**Work order**
When a line in the entries below contains the word "agent", copy that line.

**Input data**
= = =

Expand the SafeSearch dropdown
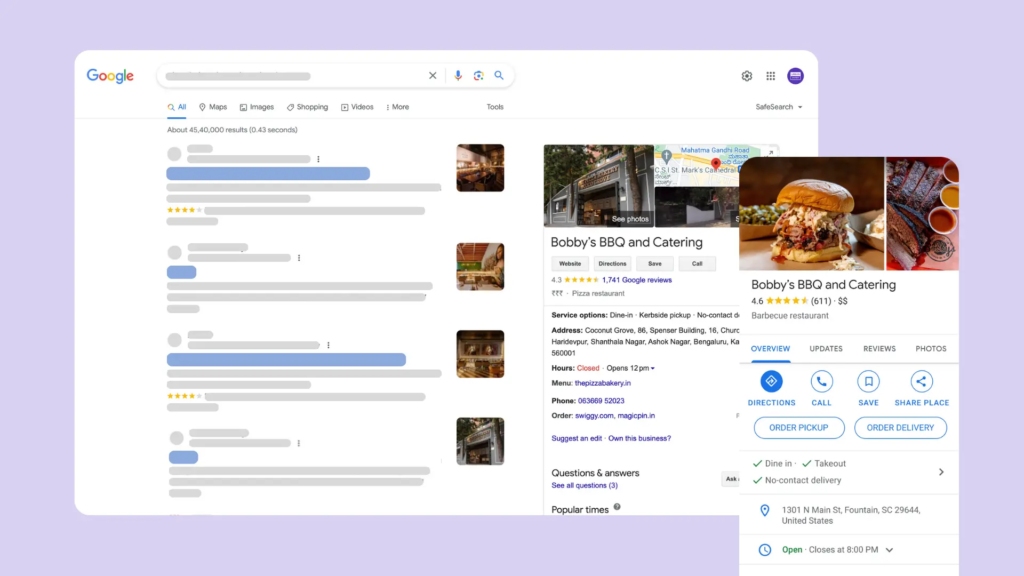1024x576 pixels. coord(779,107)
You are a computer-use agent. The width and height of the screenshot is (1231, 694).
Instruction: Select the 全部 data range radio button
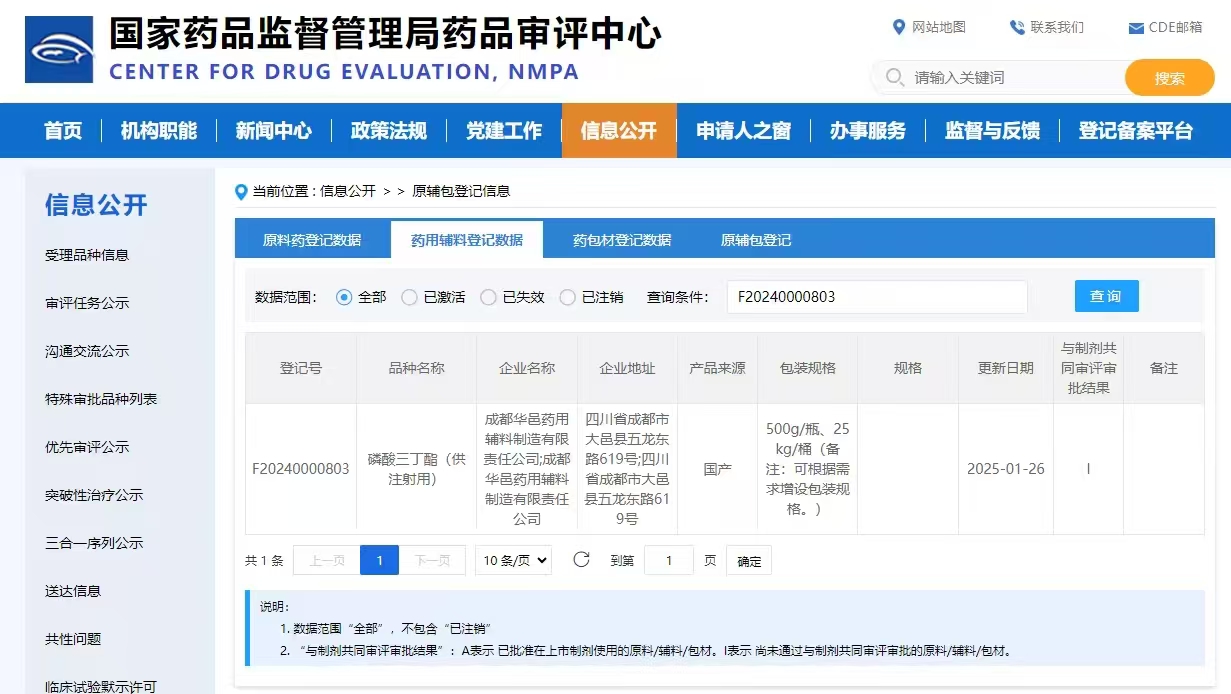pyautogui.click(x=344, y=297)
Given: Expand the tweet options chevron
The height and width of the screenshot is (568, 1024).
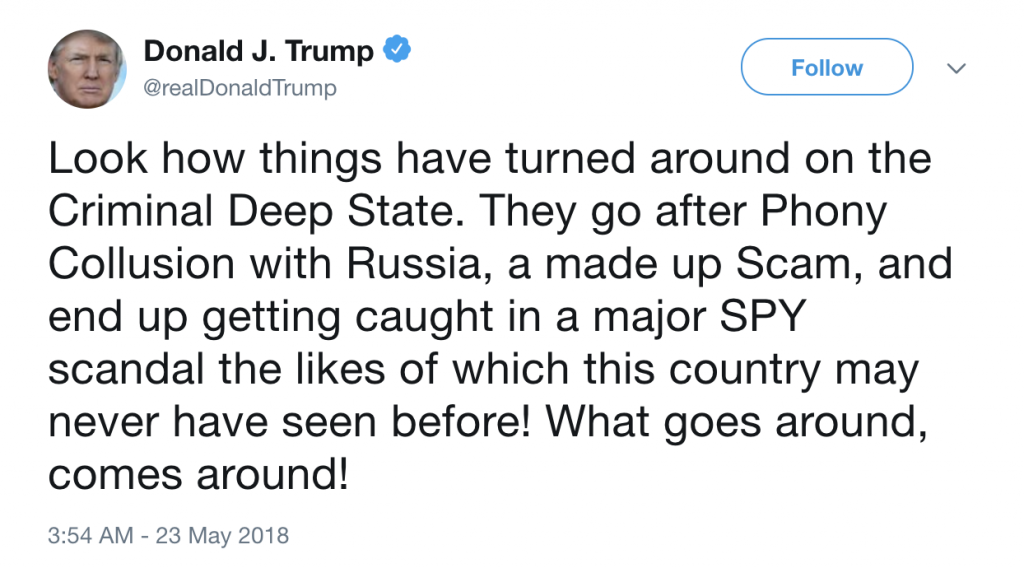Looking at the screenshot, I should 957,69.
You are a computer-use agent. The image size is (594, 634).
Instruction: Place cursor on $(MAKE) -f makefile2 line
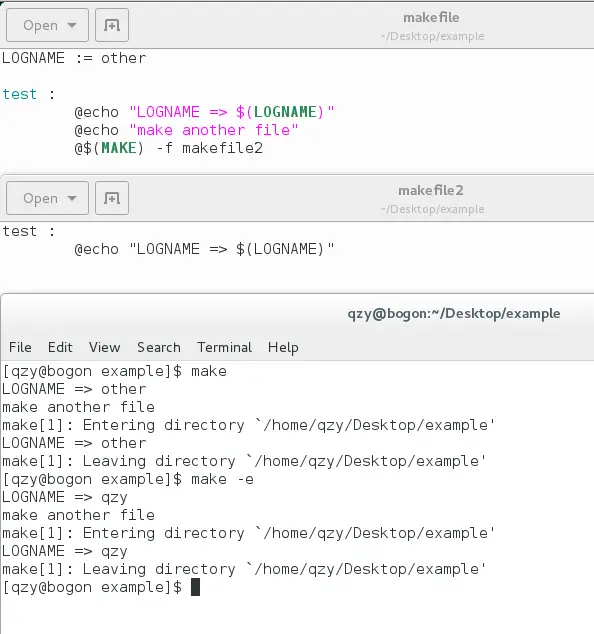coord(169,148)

= = =

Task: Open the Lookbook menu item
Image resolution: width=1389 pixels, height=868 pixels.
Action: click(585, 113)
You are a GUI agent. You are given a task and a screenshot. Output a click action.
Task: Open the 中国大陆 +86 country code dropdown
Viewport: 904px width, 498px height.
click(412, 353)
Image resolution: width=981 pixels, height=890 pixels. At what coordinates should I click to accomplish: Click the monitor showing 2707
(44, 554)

= = =

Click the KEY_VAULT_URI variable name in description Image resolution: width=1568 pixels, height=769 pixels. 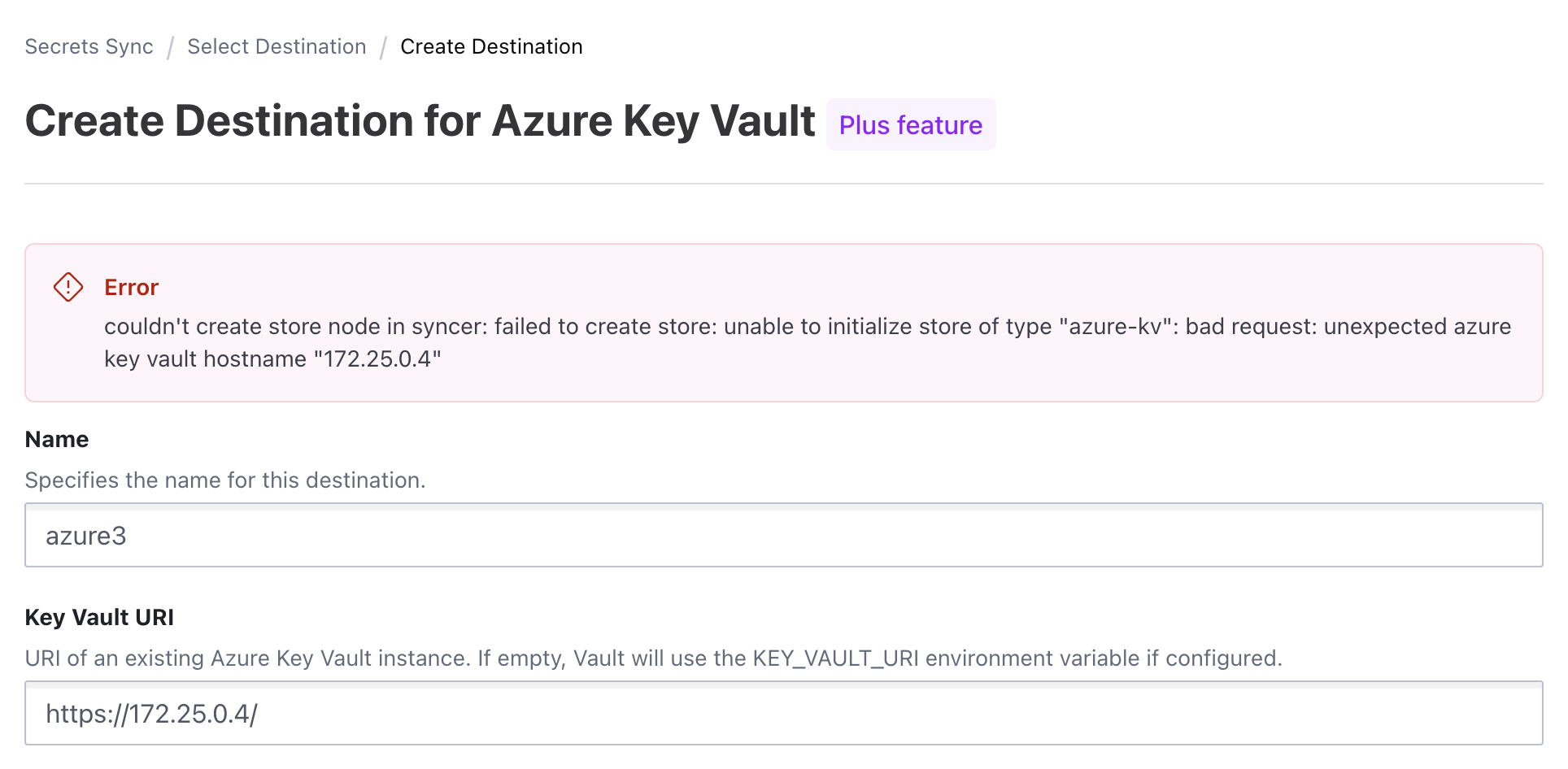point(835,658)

= = =

**Response area**
You are a computer-use agent. The width and height of the screenshot is (1231, 694).
You are a computer-use agent. The image size is (594, 634).
You are a GUI agent. You are given a task and a screenshot. Output a click action.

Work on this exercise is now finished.